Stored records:
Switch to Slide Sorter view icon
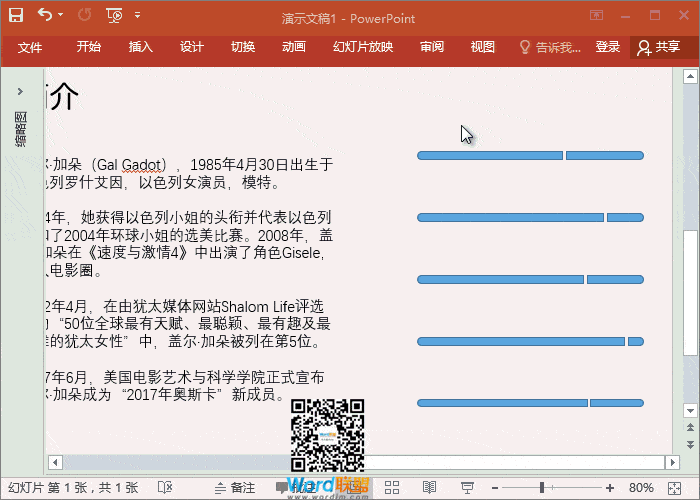This screenshot has width=700, height=500. point(393,487)
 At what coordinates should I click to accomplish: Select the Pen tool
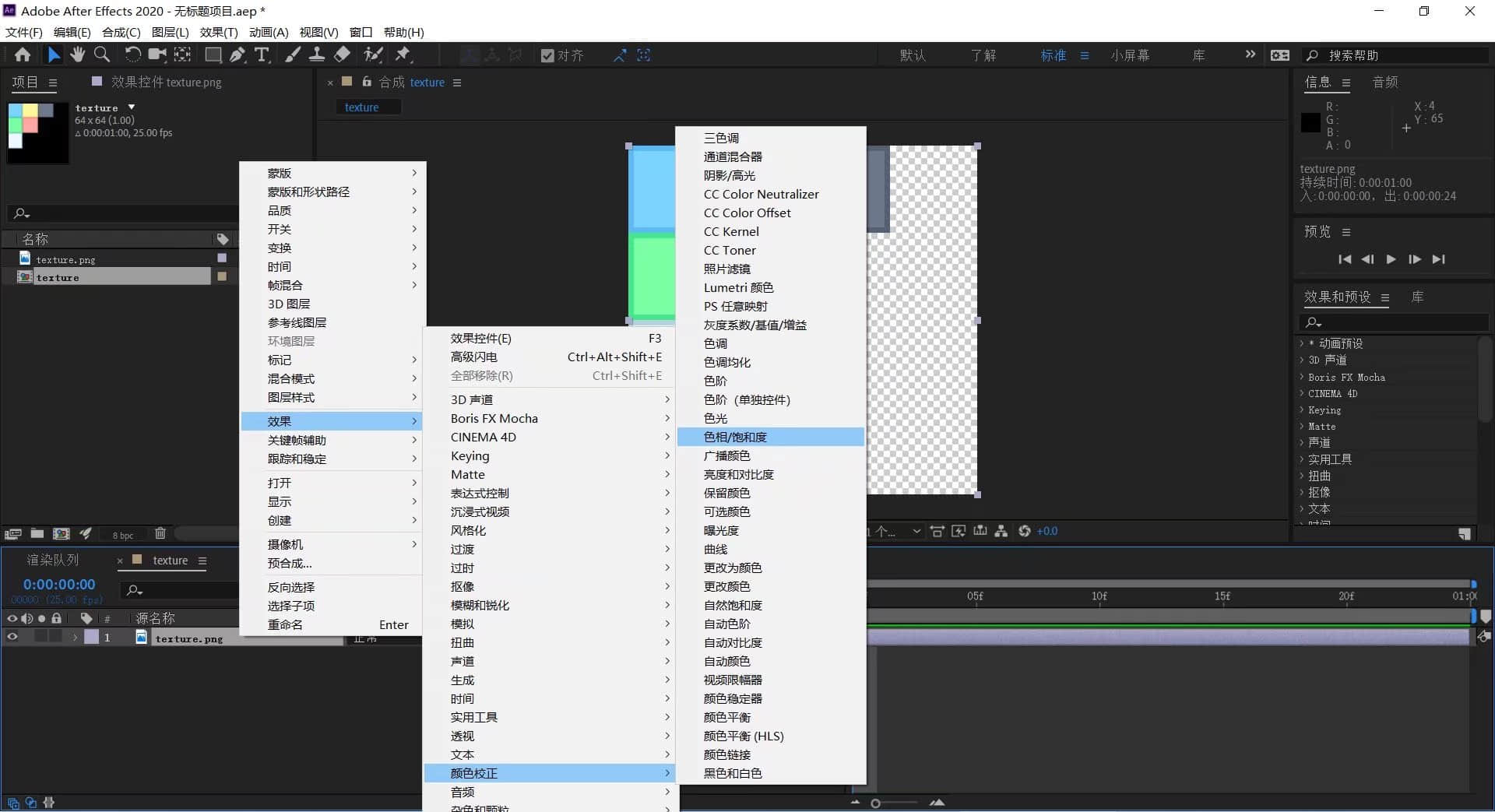pos(237,54)
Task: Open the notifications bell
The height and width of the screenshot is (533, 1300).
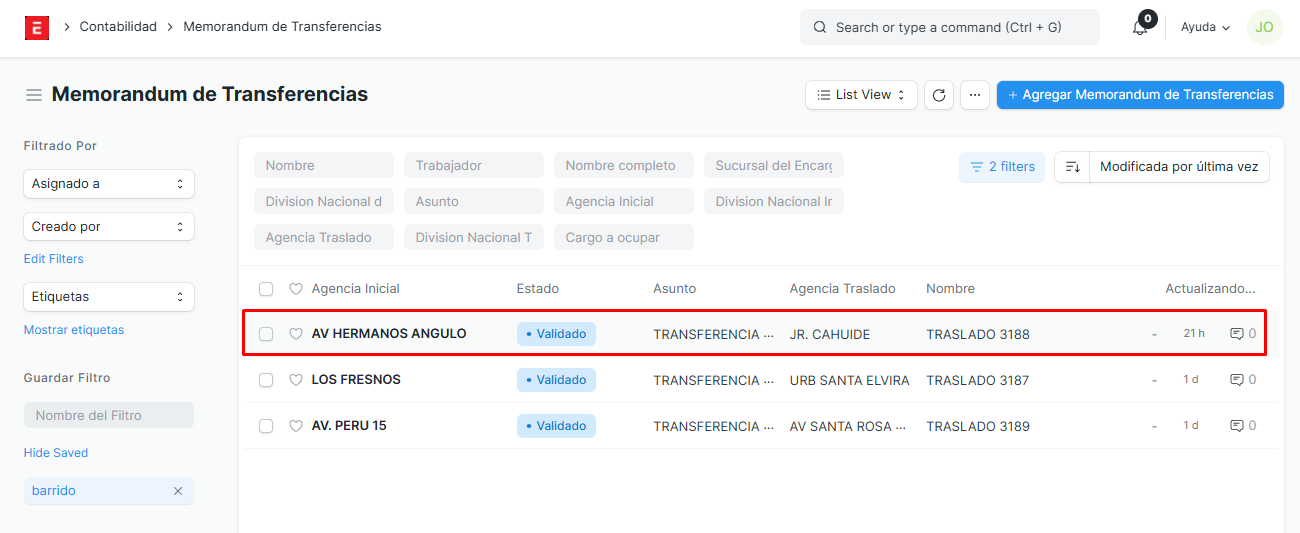Action: pyautogui.click(x=1140, y=27)
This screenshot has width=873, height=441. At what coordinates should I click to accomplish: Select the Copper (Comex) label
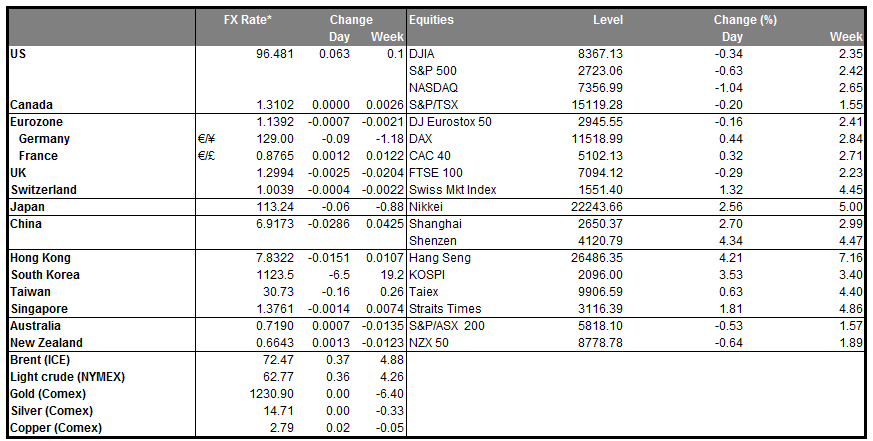(x=54, y=428)
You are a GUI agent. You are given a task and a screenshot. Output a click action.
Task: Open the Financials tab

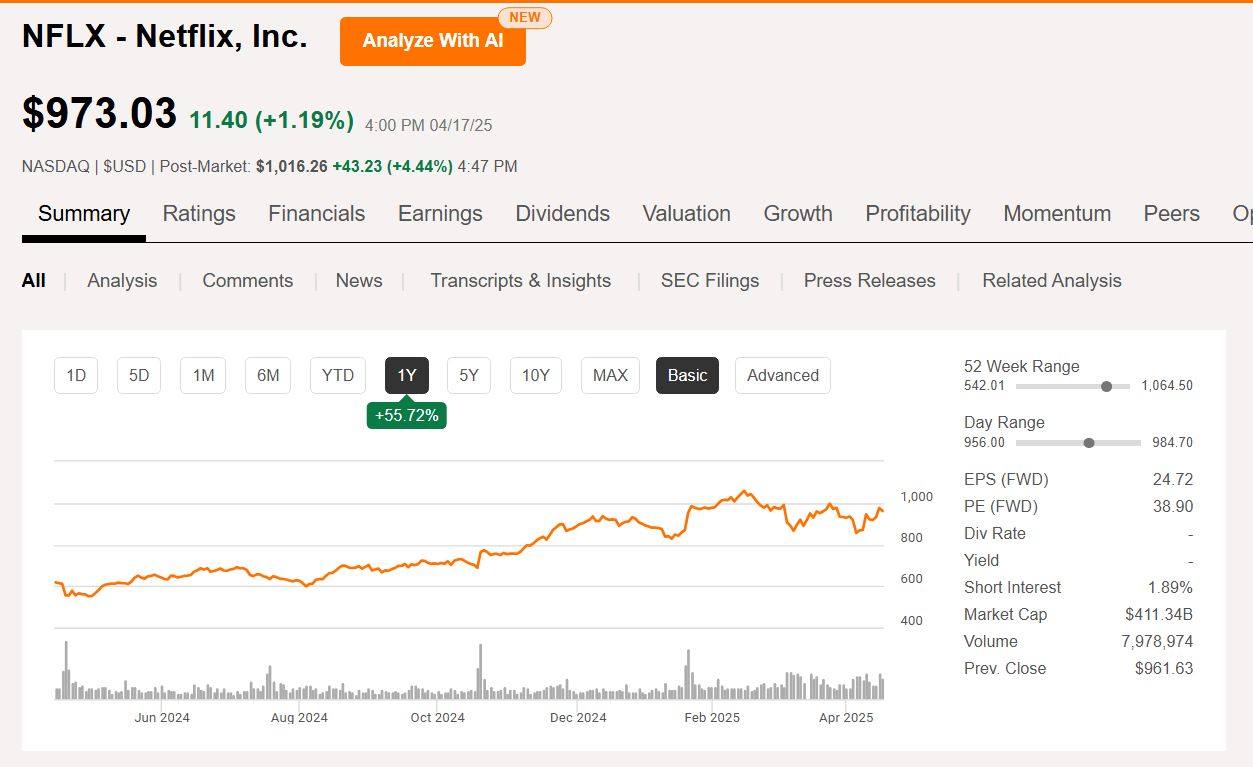tap(316, 213)
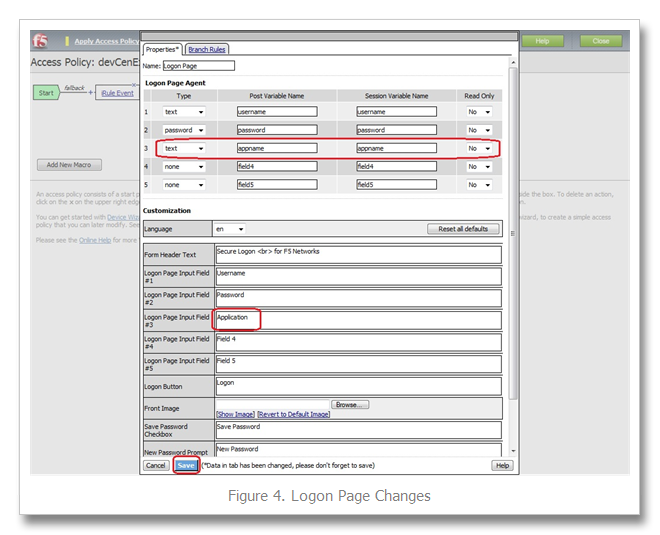
Task: Open Type dropdown for row 3
Action: [184, 148]

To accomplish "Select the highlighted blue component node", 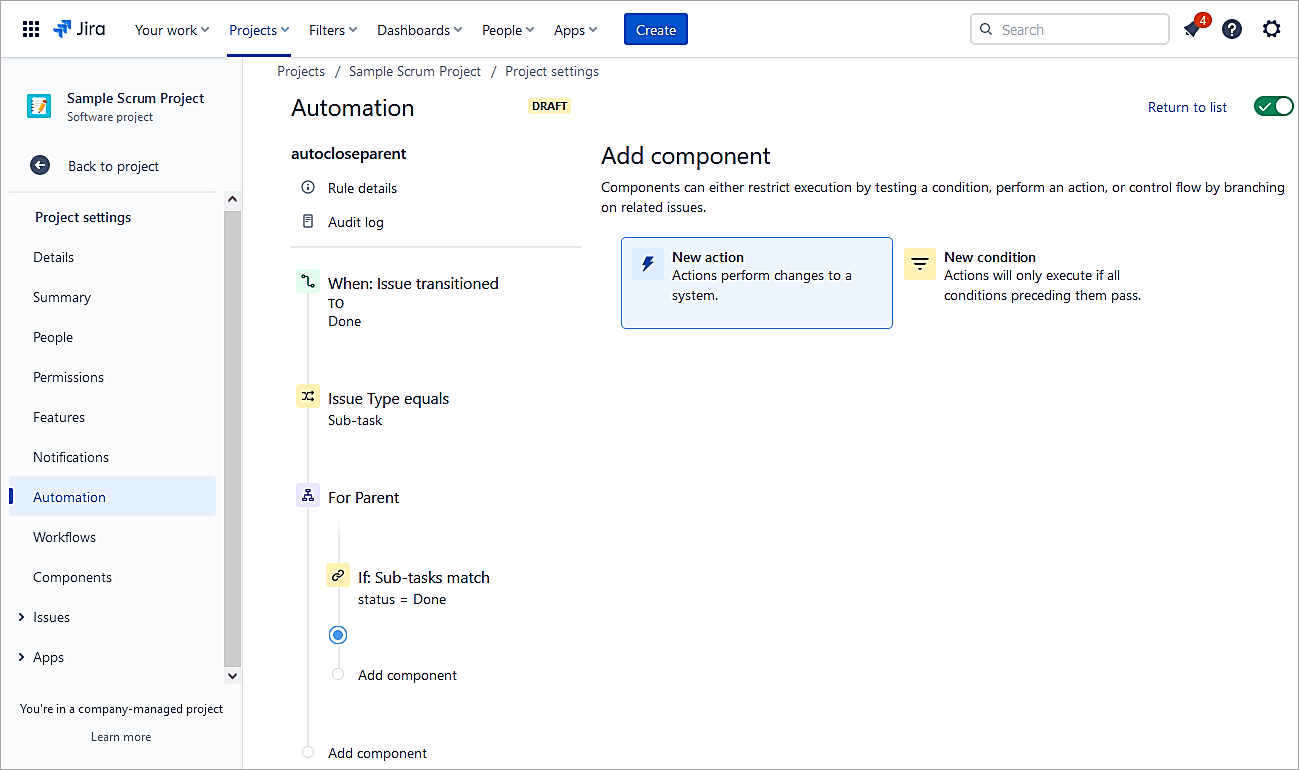I will click(338, 635).
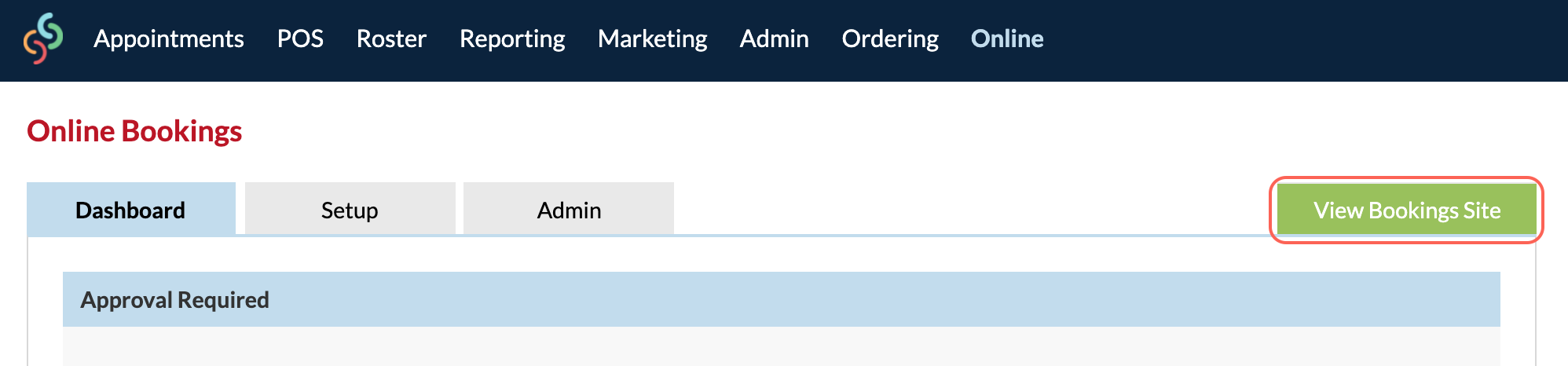Click blank space between Admin tab and View Bookings Site

[974, 208]
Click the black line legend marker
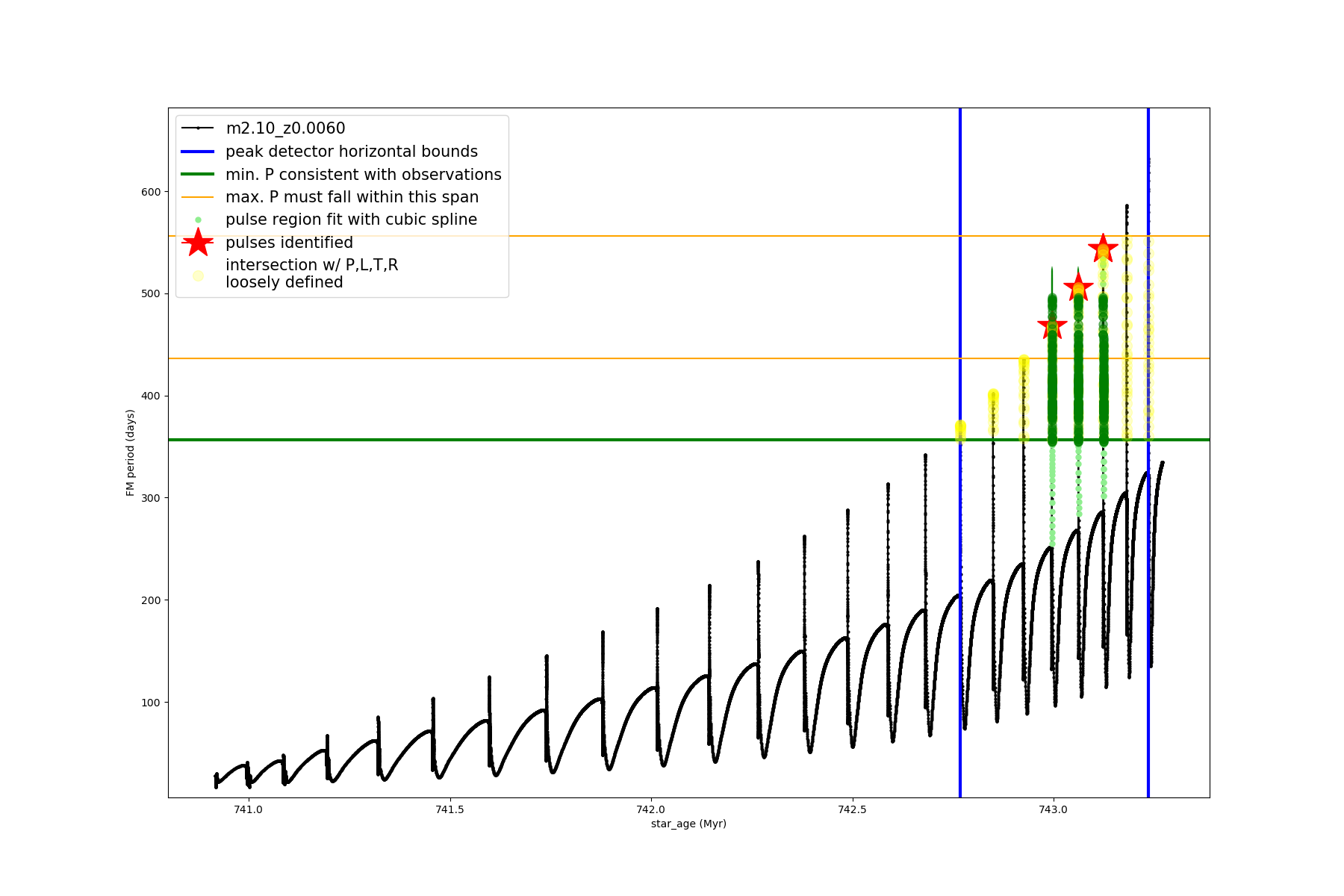 198,128
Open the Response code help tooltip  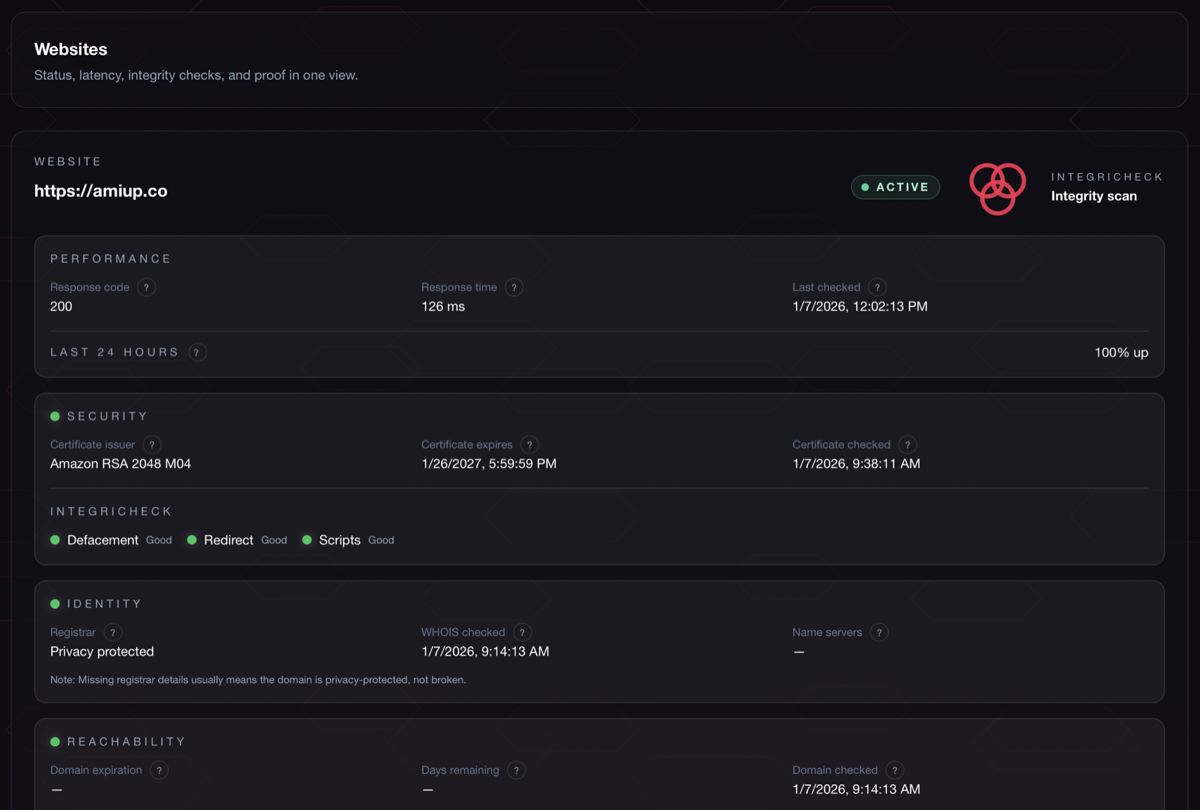pos(146,287)
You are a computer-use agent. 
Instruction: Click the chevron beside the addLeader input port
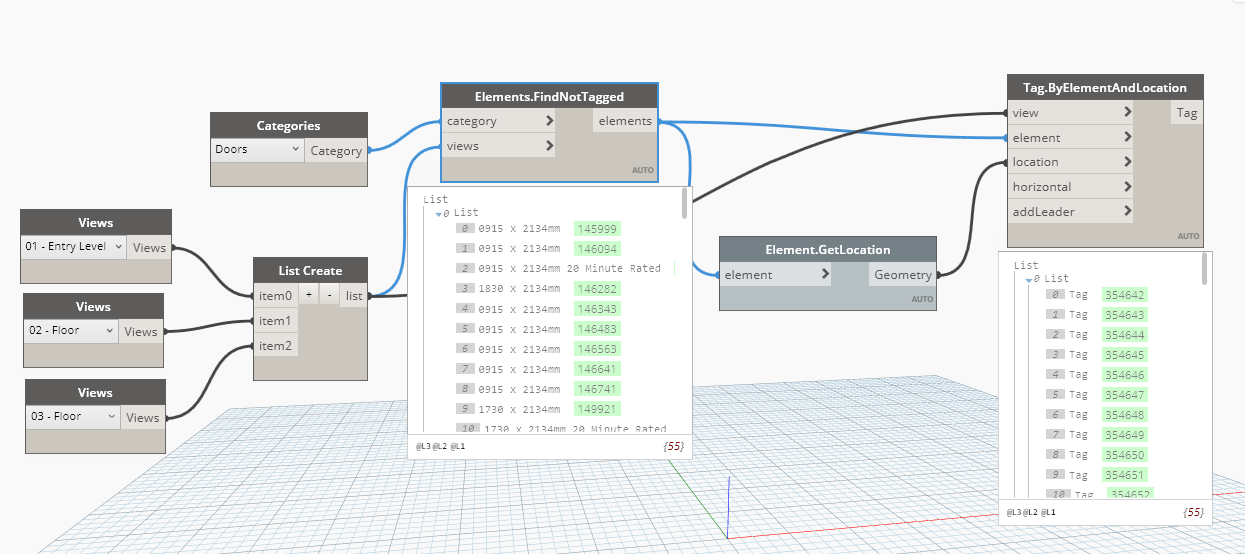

◆ **BRIEF**
Check the data above and report how many lines include the word "agent", using a bare number.

◆ **RESPONSE**
2